→ Raw data

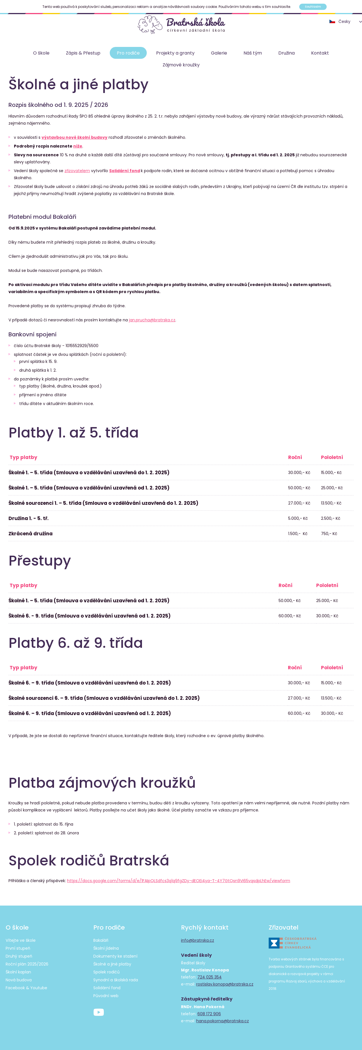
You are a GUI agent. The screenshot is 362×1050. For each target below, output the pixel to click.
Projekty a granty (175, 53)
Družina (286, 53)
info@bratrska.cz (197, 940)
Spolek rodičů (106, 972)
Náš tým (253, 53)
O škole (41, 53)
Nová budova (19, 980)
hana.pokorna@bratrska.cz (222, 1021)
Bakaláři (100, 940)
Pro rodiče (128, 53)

==

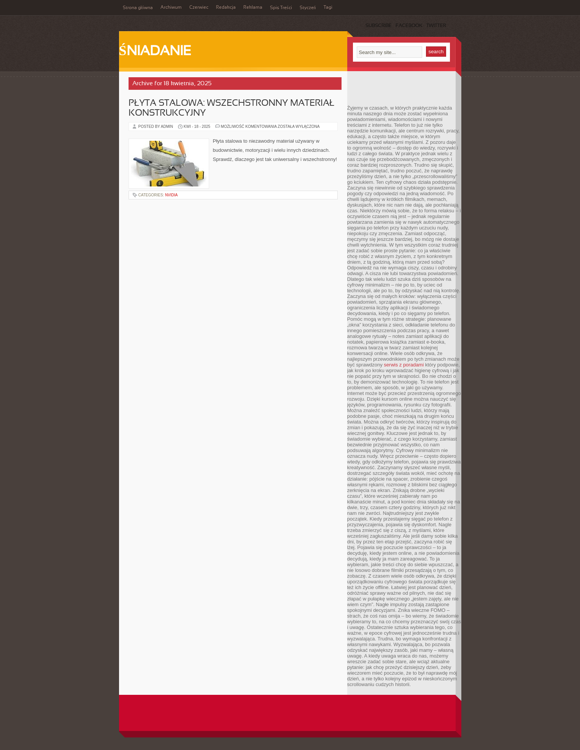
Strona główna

→ Written instruction
In the rows that open with the line containing "info@bratrska.cz (197, 940)" and close with the line containing "Bakaláři (100, 940)", change "Spolek rodičů" to "Klub rodičů". Give only those lines, otherwise unchanged.

→ Output of the exercise
info@bratrska.cz (197, 940)
Klub rodičů (106, 972)
Náš tým (253, 53)
O škole (41, 53)
Nová budova (19, 980)
hana.pokorna@bratrska.cz (222, 1021)
Bakaláři (100, 940)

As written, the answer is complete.